YOUR TASK =
Keeping every character intact, repeat the whole listing.

SUPPLIED MATERIAL =
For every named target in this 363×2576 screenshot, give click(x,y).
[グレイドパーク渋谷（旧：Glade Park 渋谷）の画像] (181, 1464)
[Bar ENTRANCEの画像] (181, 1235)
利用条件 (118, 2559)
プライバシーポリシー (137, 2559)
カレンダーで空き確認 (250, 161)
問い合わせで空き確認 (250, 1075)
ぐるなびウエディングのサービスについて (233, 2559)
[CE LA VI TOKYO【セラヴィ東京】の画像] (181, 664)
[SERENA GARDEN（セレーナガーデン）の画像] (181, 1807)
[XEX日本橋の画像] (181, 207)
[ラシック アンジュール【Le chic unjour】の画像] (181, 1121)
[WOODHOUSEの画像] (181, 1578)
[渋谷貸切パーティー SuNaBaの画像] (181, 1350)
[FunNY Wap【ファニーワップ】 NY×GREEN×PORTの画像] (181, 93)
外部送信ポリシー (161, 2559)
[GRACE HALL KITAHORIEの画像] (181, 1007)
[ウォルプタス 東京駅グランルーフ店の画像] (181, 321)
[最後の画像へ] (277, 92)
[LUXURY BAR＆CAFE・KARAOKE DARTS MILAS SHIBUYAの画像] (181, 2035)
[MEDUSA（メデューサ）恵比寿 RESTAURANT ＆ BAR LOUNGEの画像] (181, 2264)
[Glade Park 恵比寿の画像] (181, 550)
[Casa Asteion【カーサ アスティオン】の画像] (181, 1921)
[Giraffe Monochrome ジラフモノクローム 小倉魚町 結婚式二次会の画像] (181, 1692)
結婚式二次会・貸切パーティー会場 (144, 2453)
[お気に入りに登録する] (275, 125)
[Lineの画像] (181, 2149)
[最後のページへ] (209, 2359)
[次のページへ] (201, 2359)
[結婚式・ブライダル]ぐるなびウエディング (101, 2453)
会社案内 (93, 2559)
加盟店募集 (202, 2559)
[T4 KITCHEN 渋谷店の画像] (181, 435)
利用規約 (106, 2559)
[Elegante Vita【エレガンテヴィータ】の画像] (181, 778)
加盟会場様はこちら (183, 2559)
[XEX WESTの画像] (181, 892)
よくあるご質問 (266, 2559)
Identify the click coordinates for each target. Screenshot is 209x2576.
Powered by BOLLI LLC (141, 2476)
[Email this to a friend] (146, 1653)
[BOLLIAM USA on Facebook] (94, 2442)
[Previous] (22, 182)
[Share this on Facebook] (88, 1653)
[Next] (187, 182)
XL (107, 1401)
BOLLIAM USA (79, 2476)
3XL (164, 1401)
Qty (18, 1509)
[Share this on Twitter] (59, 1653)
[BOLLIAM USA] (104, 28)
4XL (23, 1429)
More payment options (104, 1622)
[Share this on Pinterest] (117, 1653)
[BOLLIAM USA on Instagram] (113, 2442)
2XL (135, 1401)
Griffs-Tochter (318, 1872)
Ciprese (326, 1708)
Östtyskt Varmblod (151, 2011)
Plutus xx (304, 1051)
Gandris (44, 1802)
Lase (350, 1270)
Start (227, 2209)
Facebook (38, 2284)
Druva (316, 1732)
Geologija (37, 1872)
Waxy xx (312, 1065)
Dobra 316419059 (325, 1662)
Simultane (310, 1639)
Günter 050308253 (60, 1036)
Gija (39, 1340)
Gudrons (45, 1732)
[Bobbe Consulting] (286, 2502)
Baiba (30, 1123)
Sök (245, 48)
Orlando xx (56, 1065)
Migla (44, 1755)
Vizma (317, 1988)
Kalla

TASK SOLUTION =
For every named target in this 363×2576 screenshot, give click(x,y).
[グレイドパーク渋谷（旧：Glade Park 渋谷）の画像] (181, 1464)
[Bar ENTRANCEの画像] (181, 1235)
利用条件 (118, 2559)
プライバシーポリシー (137, 2559)
カレンダーで空き確認 (250, 161)
問い合わせで空き確認 (250, 1075)
ぐるなびウエディングのサービスについて (233, 2559)
[CE LA VI TOKYO【セラヴィ東京】の画像] (181, 664)
[SERENA GARDEN（セレーナガーデン）の画像] (181, 1807)
[XEX日本橋の画像] (181, 207)
[ラシック アンジュール【Le chic unjour】の画像] (181, 1121)
[WOODHOUSEの画像] (181, 1578)
[渋谷貸切パーティー SuNaBaの画像] (181, 1350)
[FunNY Wap【ファニーワップ】 NY×GREEN×PORTの画像] (181, 93)
外部送信ポリシー (161, 2559)
[GRACE HALL KITAHORIEの画像] (181, 1007)
[ウォルプタス 東京駅グランルーフ店の画像] (181, 321)
[最後の画像へ] (277, 92)
[LUXURY BAR＆CAFE・KARAOKE DARTS MILAS SHIBUYAの画像] (181, 2035)
[MEDUSA（メデューサ）恵比寿 RESTAURANT ＆ BAR LOUNGEの画像] (181, 2264)
[Glade Park 恵比寿の画像] (181, 550)
[Casa Asteion【カーサ アスティオン】の画像] (181, 1921)
[Giraffe Monochrome ジラフモノクローム 小倉魚町 結婚式二次会の画像] (181, 1692)
結婚式二次会・貸切パーティー会場 (144, 2453)
[お気に入りに登録する] (275, 125)
[Lineの画像] (181, 2149)
[最後のページへ] (209, 2359)
[次のページへ] (201, 2359)
[結婚式・ブライダル]ぐるなびウエディング (101, 2453)
会社案内 (93, 2559)
加盟店募集 (202, 2559)
[T4 KITCHEN 渋谷店の画像] (181, 435)
利用規約 (106, 2559)
[Elegante Vita【エレガンテヴィータ】の画像] (181, 778)
加盟会場様はこちら (183, 2559)
[XEX WESTの画像] (181, 892)
よくあるご質問 (266, 2559)
Identify the click coordinates for each target. Screenshot is 209x2576.
Powered by BOLLI LLC (141, 2476)
[Email this to a friend] (146, 1653)
[BOLLIAM USA on Facebook] (94, 2442)
[Previous] (22, 182)
[Share this on Facebook] (88, 1653)
[Next] (187, 182)
XL (107, 1401)
BOLLIAM USA (79, 2476)
3XL (164, 1401)
Qty (18, 1509)
[Share this on Twitter] (59, 1653)
[BOLLIAM USA] (104, 28)
4XL (23, 1429)
More payment options (104, 1622)
[Share this on Pinterest] (117, 1653)
[BOLLIAM USA on Instagram] (113, 2442)
2XL (135, 1401)
Griffs-Tochter (318, 1872)
Ciprese (326, 1708)
Östtyskt Varmblod (151, 2011)
Plutus xx (304, 1051)
Gandris (44, 1802)
Lase (350, 1270)
Start (227, 2209)
Facebook (38, 2284)
Druva (316, 1732)
Geologija (37, 1872)
Waxy xx (312, 1065)
Dobra 316419059 (325, 1662)
Simultane (310, 1639)
Günter 050308253 (60, 1036)
Gija (39, 1340)
Gudrons (45, 1732)
[Bobbe Consulting] (286, 2502)
Baiba (30, 1123)
Sök (245, 48)
Orlando xx (56, 1065)
Migla (44, 1755)
Vizma (317, 1988)
Kalla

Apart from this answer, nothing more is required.